William Paul Macdonald, Jr. (March 28, 1929 – May 4, 1991) was an American professional baseball player, a right-handed pitcher who appeared in 36 Major League games for the 1950 and 1953 Pittsburgh Pirates. Born in Alameda, California, he stood 5 ft 10 in tall and weighed 170 lb as an active player.

Macdonald signed his first professional contract with the Detroit Tigers and spent 1947–48 in their farm system. After winning 15 games during the latter season for the Flint Arrows of the Class A Central League, Macdonald was declared a free agent by Commissioner of Baseball Happy Chandler on October 27, 1948; three months later, he signed with the New Orleans Pelicans, the Pirate affiliate in the Double-A Southern Association. In 1949, he posted a 13–11 record with the Pelicans and made the Pirates' roster out of spring training in 1950.

As a rookie, he appeared in 32 games, twenty as a starting pitcher, and won eight of 18 decisions, with six complete games and two shutouts. In his second MLB game, on May 23, he threw a complete game, three-hitter and blanked the eventual National League champion Philadelphia Phillies, 6–0 at Shibe Park.

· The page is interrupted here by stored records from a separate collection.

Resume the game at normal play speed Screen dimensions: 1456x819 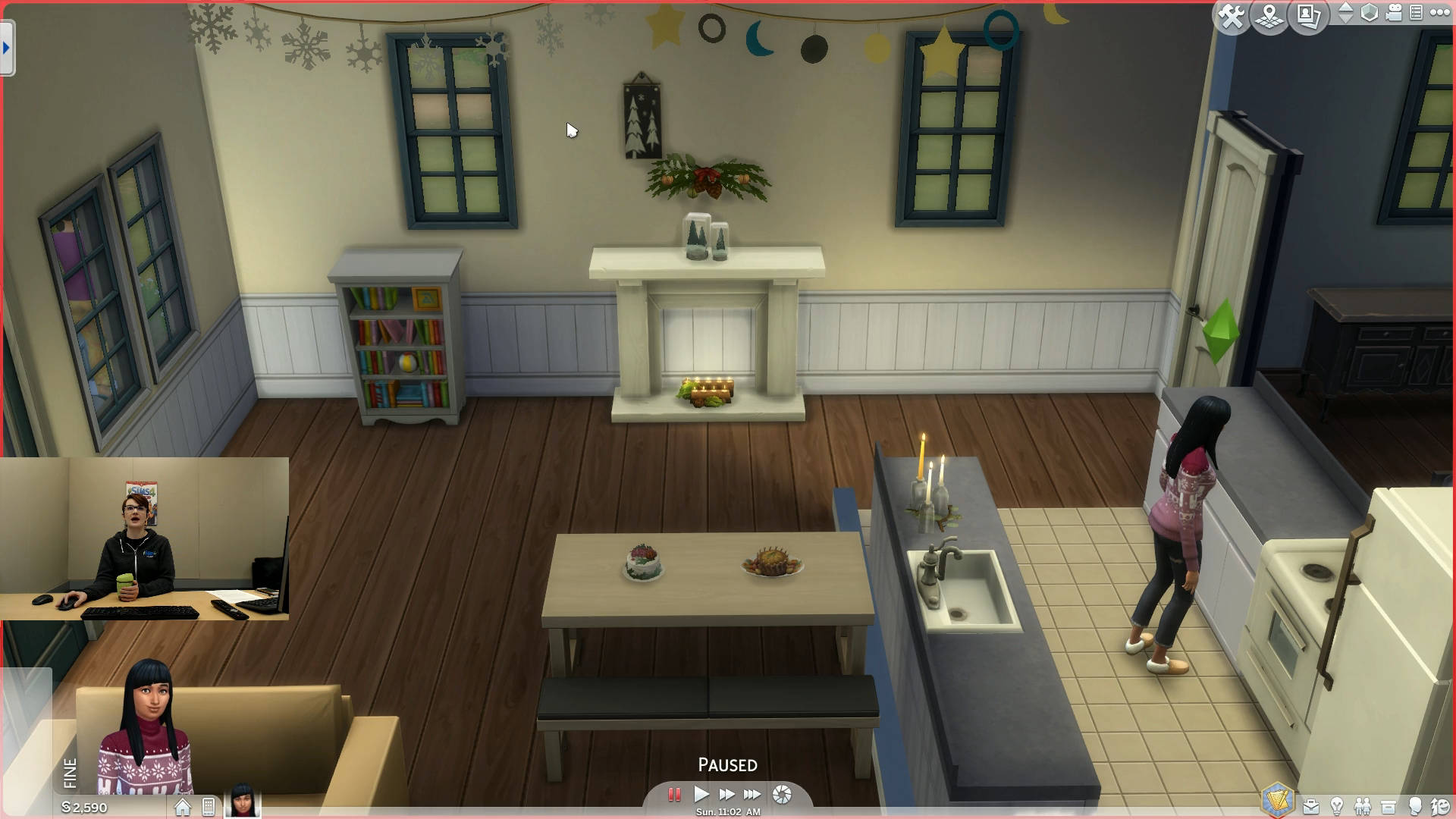[701, 795]
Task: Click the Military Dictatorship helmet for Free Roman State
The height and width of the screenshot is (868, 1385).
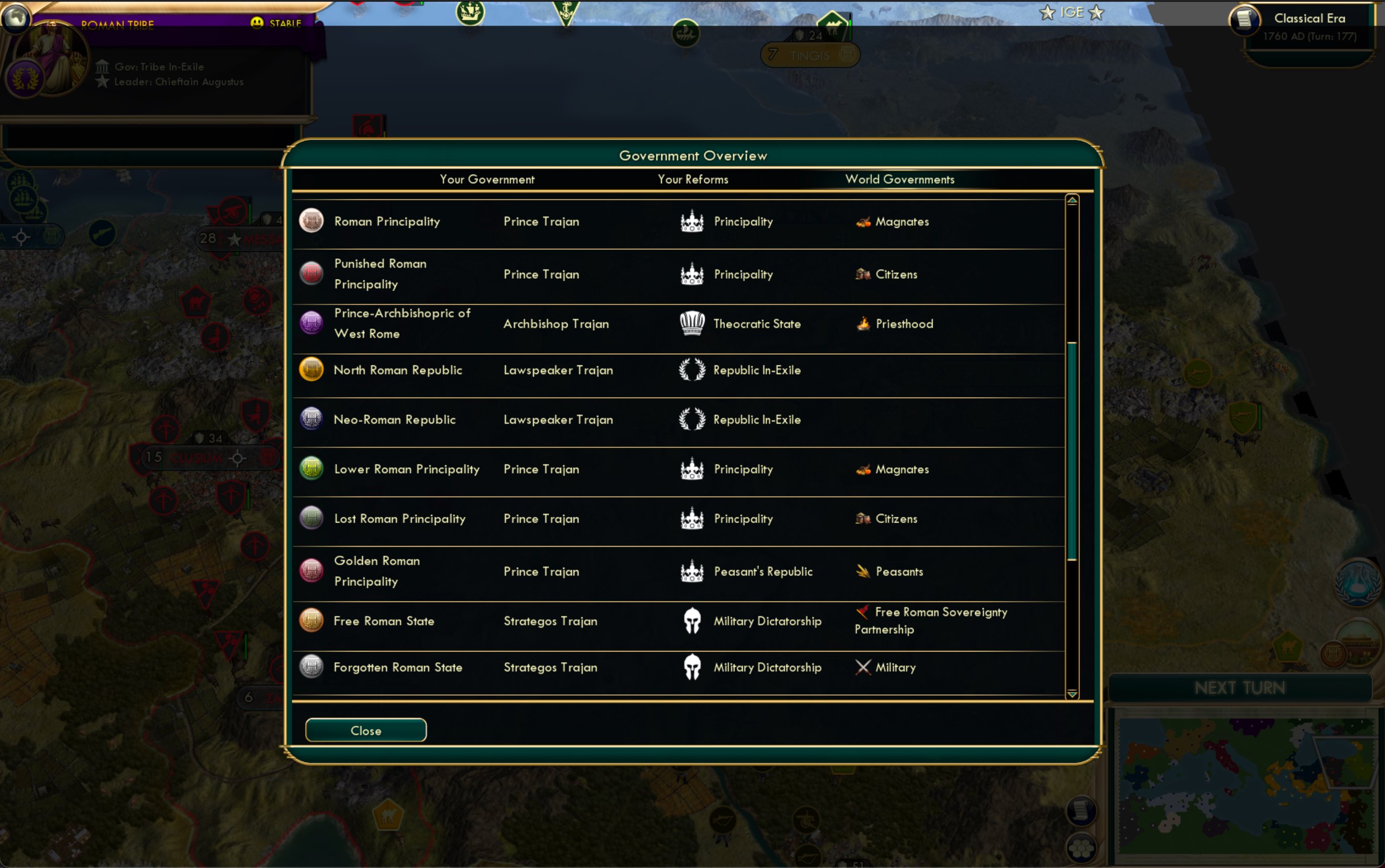Action: tap(692, 621)
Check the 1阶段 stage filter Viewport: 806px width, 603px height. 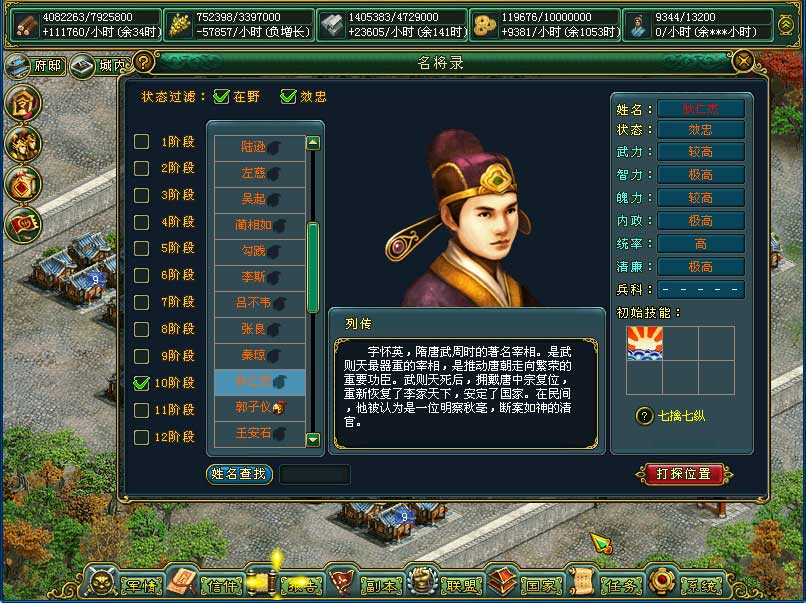tap(142, 141)
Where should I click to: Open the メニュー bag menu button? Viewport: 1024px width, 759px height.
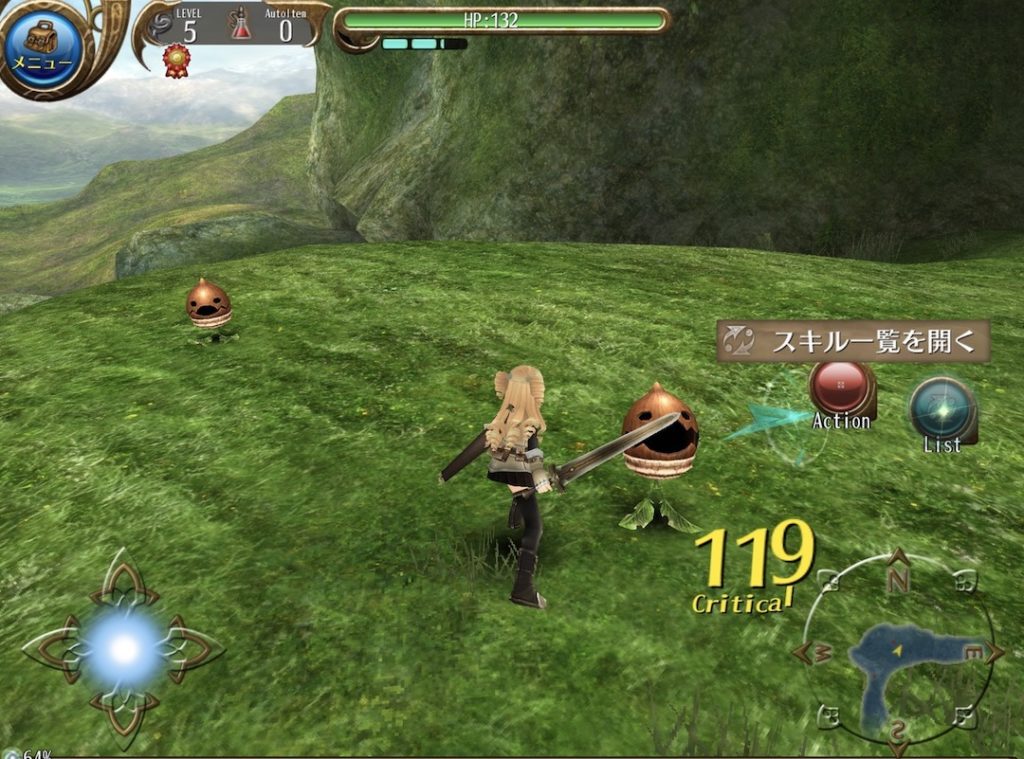pos(42,47)
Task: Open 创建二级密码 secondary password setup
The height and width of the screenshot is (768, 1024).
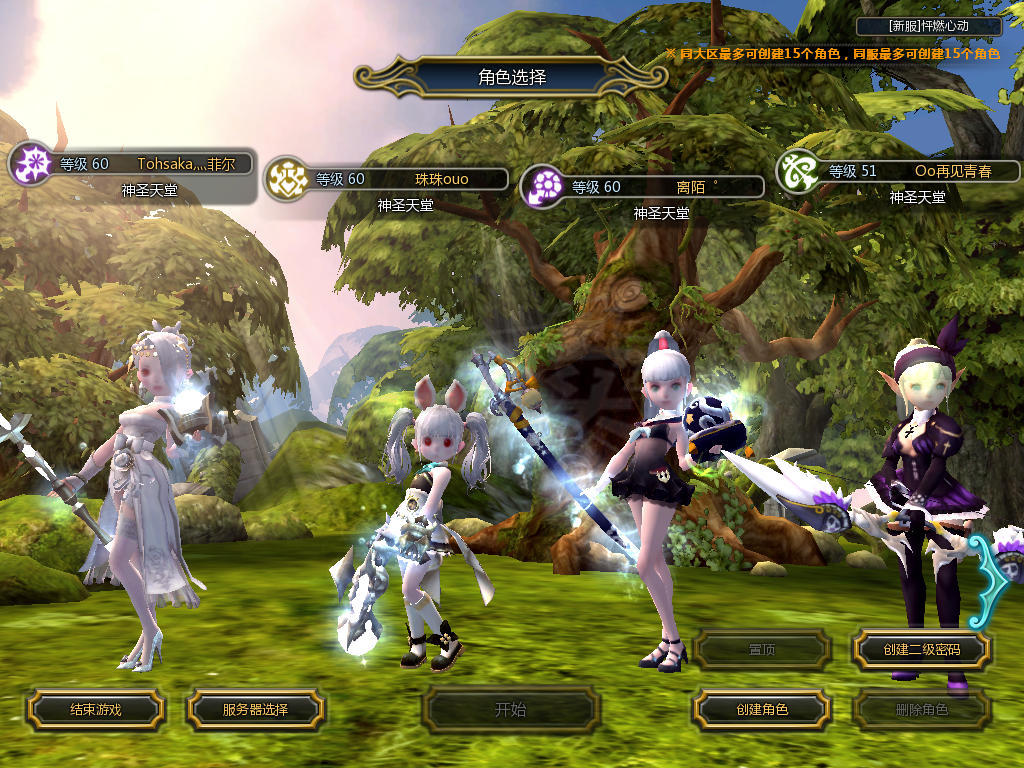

Macdonald missed the entire 1951–52 seasons due to military service. When he returned to baseball in 1953, he pitched ineffectively for the Pirates during the season's early weeks and spent much of the campaign with the Hollywood Stars of the Open-Classification Pacific Coast League. He left baseball after the 1954 minor league season.

All told, in 1601/3 Major League innings pitched, Macdonald gave up 150 hits and 96 bases on balls; he struck out 64.